### [Passage to read]
>>>

The second paragraph of the complaint is similar to the first, except that it counts on damages for the death, in like manner, of the other child of appellant.

Counsel differ as to whether the action disclosed in the complaint is one on contract or in tort. It is true, as a general rule, that no one is compelled to do business with any but those with whom he chooses. There are, however, well recognized exceptions to this rule. It has always been held that common carriers cannot, on tender of the usual compensation, refuse to accept for transportation proper articles offered at proper times and places. So, also, innkeepers having accommodations must receive as guests all who, in a peaceable and proper manner, make application therefor. In like manner it has been held that telegraph, telephone, water, gas and other like companies, that have received from public authority franchises which also provide for the accommodation of the general public. owe a duty to serve all persons who make proper application for such service, and who comply with such reasonable rules as may be fixed, and make such rea sonable compensation as may be required. Persons or corporations enjoying such public franchises, and engaged in such public employment, are held, in return, to owe a duty to the public, as well as to all individuals of that public who, in compliance with established customs or rules, make demand for the beneficial use of the privileges and advantages due to the public by reason of the aid so given by public authority. Cent. U. Tel. Co. v. Fehring, ante, 189; Portland Nat. Gas & Oil Co. v. State, ex rel., 135 Ind. 54, 34 N.E. 818; City of Rushville v. Rushville Nat. Gas Co., 132 Ind. 575, 28 N.E. 853, and note to this case in 15 L. R. A. 321. And that the public grant to appellee imposed also a public duty in return. See further the recent case of Westfield Gas and Milling Co. v. Mendenhall, 142 Ind. 538, 41 N.E. 1033, and cases there cited.

In Portland Nat. Gas Co. v. State, supra, it was said: "That a natural gas company, occupying the streets of a town or city with its mains, owes it as a duty to furnish those who own or occupy the houses abutting on such street, where such owners or occupiers make the necessary arrangements to receive it and comply with the reasonable regulations of such company, such gas as they may require, and that, where it refuses or neglects to perform such duty, it may be compelled to do so by writ of mandamus."

<<<

### [Given entries]

>>>

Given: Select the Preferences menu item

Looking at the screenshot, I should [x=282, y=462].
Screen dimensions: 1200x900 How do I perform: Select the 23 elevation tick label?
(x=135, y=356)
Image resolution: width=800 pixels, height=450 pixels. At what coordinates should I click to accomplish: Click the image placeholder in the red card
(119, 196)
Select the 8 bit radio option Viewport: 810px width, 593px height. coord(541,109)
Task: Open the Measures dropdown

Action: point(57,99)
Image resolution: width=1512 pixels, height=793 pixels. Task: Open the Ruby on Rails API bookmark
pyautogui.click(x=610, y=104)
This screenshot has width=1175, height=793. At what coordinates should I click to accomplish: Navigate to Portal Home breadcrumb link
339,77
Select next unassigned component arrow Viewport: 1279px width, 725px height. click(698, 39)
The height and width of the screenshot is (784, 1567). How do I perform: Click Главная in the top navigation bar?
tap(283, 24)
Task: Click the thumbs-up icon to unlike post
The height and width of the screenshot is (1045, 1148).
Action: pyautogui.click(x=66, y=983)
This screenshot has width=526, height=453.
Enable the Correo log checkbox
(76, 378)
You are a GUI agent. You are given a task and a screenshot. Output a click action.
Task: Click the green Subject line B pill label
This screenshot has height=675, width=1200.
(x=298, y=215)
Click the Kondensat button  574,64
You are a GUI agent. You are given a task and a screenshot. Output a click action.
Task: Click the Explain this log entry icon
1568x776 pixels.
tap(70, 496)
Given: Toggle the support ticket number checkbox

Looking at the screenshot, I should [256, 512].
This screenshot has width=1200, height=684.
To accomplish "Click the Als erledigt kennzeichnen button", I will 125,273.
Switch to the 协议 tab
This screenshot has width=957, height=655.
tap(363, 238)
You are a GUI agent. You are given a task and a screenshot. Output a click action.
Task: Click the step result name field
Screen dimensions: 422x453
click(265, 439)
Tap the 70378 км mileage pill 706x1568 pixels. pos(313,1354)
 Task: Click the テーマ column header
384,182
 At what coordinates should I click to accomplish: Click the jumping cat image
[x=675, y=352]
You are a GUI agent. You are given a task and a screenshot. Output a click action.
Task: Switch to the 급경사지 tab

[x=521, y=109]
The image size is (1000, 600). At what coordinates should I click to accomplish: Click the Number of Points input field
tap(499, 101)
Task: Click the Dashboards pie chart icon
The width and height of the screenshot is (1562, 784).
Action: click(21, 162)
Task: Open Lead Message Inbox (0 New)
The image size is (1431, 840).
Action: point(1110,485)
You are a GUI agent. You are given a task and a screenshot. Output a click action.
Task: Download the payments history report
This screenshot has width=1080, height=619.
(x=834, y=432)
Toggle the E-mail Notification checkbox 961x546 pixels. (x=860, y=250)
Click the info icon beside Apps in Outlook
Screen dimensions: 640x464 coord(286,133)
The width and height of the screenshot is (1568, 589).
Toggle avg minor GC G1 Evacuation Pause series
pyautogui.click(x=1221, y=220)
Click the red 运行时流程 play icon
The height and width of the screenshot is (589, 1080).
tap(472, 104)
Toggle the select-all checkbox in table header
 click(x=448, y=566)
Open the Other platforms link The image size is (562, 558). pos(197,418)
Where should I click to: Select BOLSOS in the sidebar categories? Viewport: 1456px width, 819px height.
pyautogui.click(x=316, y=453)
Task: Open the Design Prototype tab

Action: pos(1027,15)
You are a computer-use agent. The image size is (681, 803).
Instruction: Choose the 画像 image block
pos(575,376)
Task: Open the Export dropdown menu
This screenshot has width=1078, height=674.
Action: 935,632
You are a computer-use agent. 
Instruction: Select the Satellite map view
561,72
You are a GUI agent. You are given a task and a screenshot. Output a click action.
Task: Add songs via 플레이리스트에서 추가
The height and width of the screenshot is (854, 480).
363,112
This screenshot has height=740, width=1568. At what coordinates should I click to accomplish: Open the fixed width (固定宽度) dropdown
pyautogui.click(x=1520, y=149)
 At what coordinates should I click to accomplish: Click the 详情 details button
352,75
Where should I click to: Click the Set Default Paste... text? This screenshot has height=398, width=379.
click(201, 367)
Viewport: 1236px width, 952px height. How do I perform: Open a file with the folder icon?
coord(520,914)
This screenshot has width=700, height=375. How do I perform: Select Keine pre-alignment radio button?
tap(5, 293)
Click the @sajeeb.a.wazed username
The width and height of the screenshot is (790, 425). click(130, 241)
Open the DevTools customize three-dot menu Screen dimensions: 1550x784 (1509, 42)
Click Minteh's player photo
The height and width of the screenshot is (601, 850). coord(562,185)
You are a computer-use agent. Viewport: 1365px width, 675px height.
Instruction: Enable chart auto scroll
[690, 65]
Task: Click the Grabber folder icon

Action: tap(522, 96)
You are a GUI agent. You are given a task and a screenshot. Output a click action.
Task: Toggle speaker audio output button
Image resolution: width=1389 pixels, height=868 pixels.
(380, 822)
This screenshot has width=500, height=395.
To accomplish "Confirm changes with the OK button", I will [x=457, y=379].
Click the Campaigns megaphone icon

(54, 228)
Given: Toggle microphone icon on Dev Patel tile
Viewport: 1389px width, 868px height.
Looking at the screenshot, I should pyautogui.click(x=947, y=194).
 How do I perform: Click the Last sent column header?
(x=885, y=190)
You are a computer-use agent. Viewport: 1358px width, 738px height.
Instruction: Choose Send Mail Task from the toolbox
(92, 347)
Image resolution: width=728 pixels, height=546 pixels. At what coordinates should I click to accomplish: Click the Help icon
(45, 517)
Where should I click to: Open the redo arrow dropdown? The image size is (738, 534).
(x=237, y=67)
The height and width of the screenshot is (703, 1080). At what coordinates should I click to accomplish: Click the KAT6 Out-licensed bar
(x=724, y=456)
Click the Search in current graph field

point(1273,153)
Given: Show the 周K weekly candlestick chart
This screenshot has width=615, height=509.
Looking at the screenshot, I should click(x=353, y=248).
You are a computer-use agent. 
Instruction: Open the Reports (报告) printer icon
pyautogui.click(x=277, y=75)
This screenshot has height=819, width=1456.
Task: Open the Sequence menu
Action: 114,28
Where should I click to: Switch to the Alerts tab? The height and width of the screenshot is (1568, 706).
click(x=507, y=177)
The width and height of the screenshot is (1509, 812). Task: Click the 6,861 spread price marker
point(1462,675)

<<<

### [Written task 1]
Reproduce everything in the court opinion from "The second paragraph" down to "child of appellant.".
### [Written task 2]
Decide whether each statement agrees with the court opinion, answering yes or no and quoting the words that settle it: (a) Innkeepers who have accommodations must take in as guests everyone who applies in a peaceable and proper manner. (b) The second paragraph of the complaint seeks damages for the death of the same child named in the first paragraph. (c) In the Portland case, a gas company that refuses this duty may be compelled to perform it by writ of mandamus.
The records above are separate material and have no connection to the court opinion.

### [Exercise response 1]
The second paragraph of the complaint is similar to the first, except that it counts on damages for the death, in like manner, of the other child of appellant.

### [Exercise response 2]
(a) Yes: "innkeepers having accommodations must receive as guests all who, in a peaceable and proper manner, make application therefor."
(b) No: "it counts on damages for the death, in like manner, of the other child of appellant."
(c) Yes: "it may be compelled to do so by writ of mandamus."